Starting point is 00:20:13 SMB3 push mode. This is something we've prototyped. David and Matthew showed some numbers and some working prototypes. The thing that we haven't been able to prototype is this orange, this red bar right here that you can't really read, but it's the RDMA commit operation. We don't have that yet. So we do this operation a little differently in our prototype. But the basic steps are to open a DAX-enabled file. You do this with any file system or any file protocol on a DAX-enabled file system.

Starting point is 00:20:43 So Linux could do this, Windows could do this. It's a very sort of generic operation. But DAX is the direct access-enabled file system. There are a number of ones. There's a Windows flavor and a Linux flavor. And the idea is that that file will reside in persistent memory and can be directly addressed locally by a local application. It would be accessed directly by the server or by the RDMA NIC in the remote application. And so you'd obtain

Starting point is 00:21:11 a lease to make sure that the pages don't move. You'd request a push mode registration and while true forever you'd push or pull data, right? You'd either RDMA write or RDMA read the actual pages of the file. And from time to time, you could commit data to durability. So your writes could be made safe from the client without ever invoking the server. At the end, you'd release the registration, or maybe the server would recall it if it had to. You'd drop the lease and close the handle. And so basically, these guys up here, the black lines, are the upper layer protocol. And these lines in here, the gray lines, are the RDMA protocol. And you notice that all the data transfer happens below the hood of the upper layer,

Starting point is 00:21:57 right? So this is where I'm going with this, right? How much more can we do in that box? This is just a slightly more detailed view. This is a bit of a recycled slide. You may have seen it before, but I'm just going to mention that there are basically three ways to drop the data. There's pure upper layer via IO requests to a PMEM-enabled file system. There is a mix of upper layer and load store that moves data via the memory bus on the server, but via upper layer messages to and from it.

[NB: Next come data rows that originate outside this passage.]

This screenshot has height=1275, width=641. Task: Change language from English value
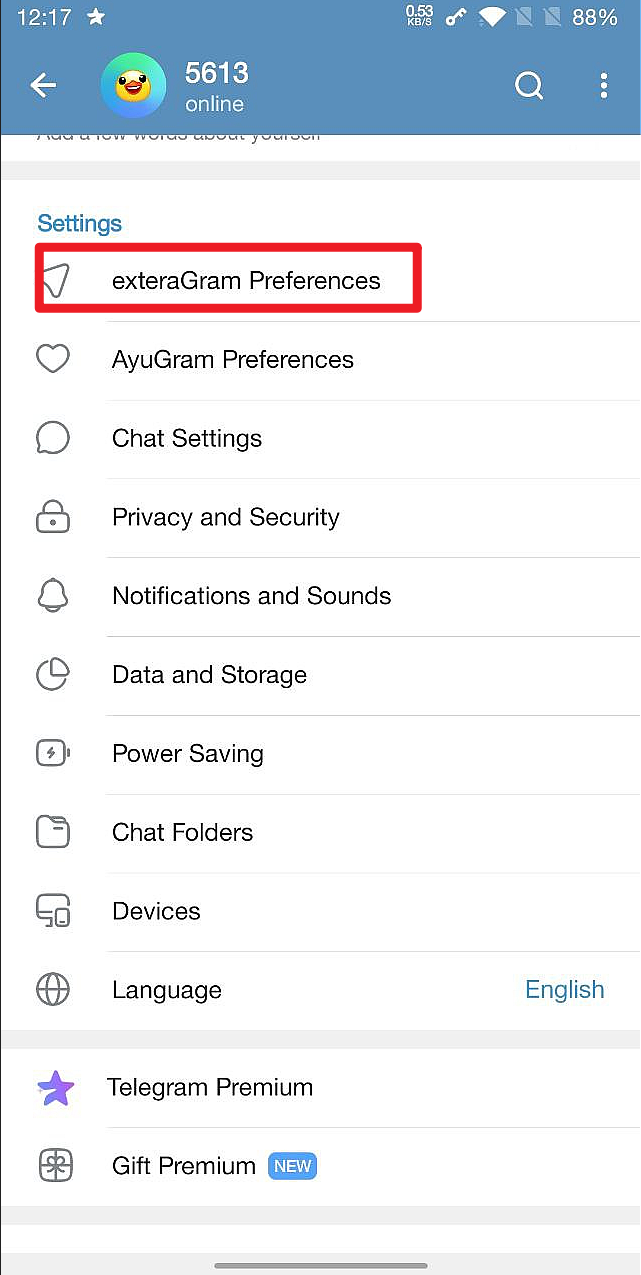click(x=564, y=990)
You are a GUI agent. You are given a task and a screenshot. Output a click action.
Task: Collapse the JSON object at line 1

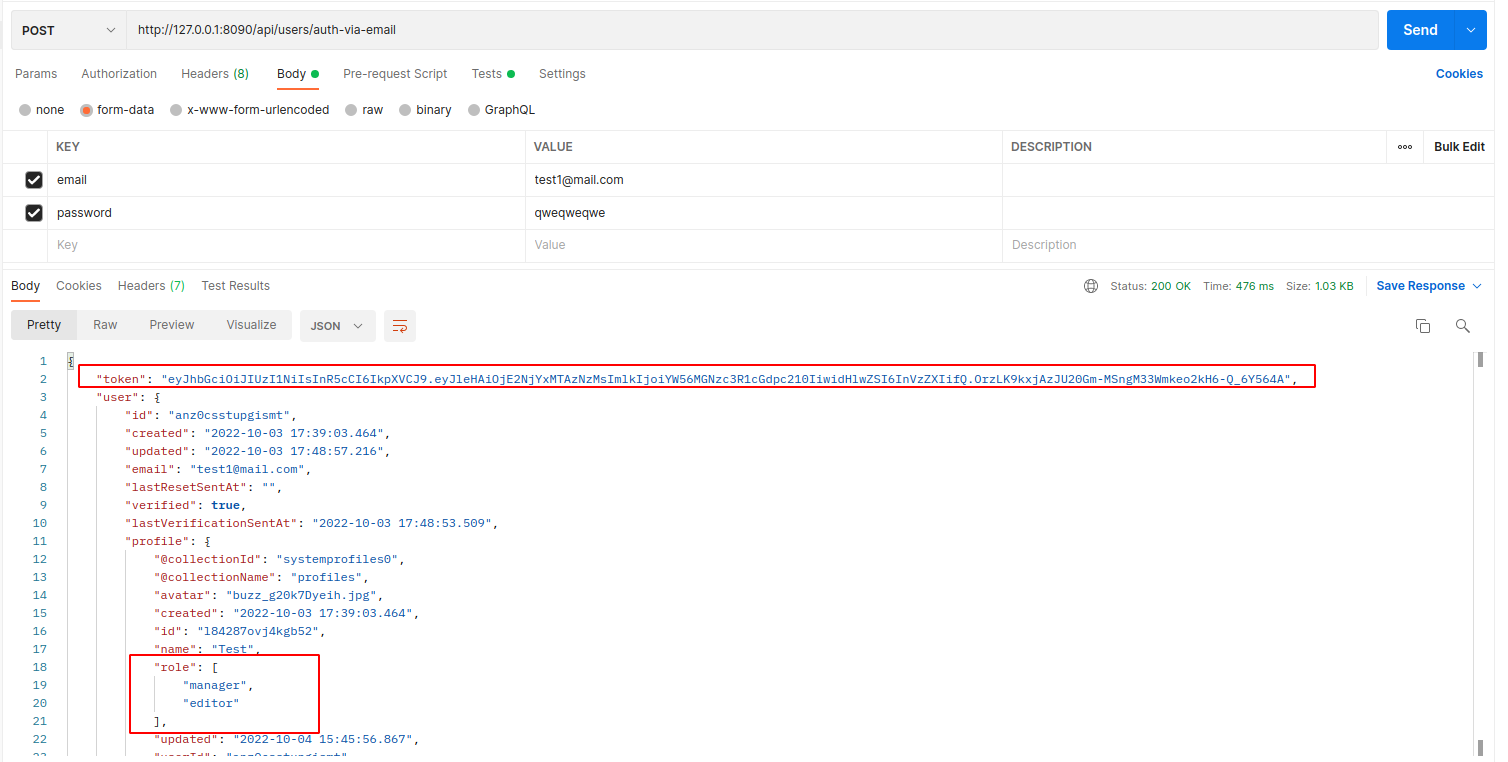point(68,360)
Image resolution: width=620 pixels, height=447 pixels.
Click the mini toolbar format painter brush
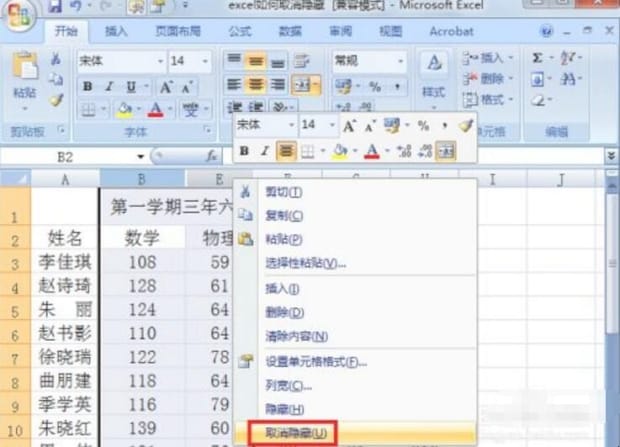pos(465,125)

Starting point is 00:22:33 This can be RDMA-enabled, but it's not RDMA direct to the buffer cache. It's RDMA to the server's memory, which moves to the buffer cache. It's server-initiated RDMA. And then up here at the top is client initiated RDMA, in which an RDMA read-write goes to the buffer cache directly to PMEM. And this is kind of, you know, phase three, the ideal case that we're looking for, right? So traditional IO,

Starting point is 00:23:01 DAX load store by the server, DACs load store by the client. This is where we want to get. There's a problem up here though. There's some stuff missing, and that's where I'm going. So far so good. Only two protocol extensions are needed to do everything I just talked about. Maybe one if we merge the flush with the right after flush. That's pretty cool.

Starting point is 00:23:31 But we still need a CPU. We still need an upper layer to do that CPU for all that other storage processing. You know, let's not forget about the things that storage servers need to do. They need to guarantee the data was good, that it wasn't tampered with, that it wasn't damaged, integrity. That it's private. We're spraying this stuff on networks. People don't like seeing their data

Starting point is 00:23:54 go in the clear over networks anymore. And I don't care what network it is, there's no such thing as a secure network anymore. All networks are, at their very nature, compromisable. So privacy is critical and QoS, quality of service, fairness, management, congestion, right? You can't have 100% of the network. You've got to share the network. You can't attack your neighbors with the network. You need to be controlled, right? You need QoS. You need some protection. And it gets tricky when you push it that far down the stack. So my question is, can we do these three things with only a NIC

Starting point is 00:24:37 and without more protocol extensions than the one I just mentioned? The answer is yes, can we do it with only a NIC, and mostly yes, can we do it without other protocol extensions than the one I just mentioned? The answer is yes, can we do it with only a NIC? And mostly yes, can we do it without other protocol extensions? There is one other little thing that has to happen, but I think you might be surprised at some things that don't require protocol extensions. That's just kind of what I want to dive into here.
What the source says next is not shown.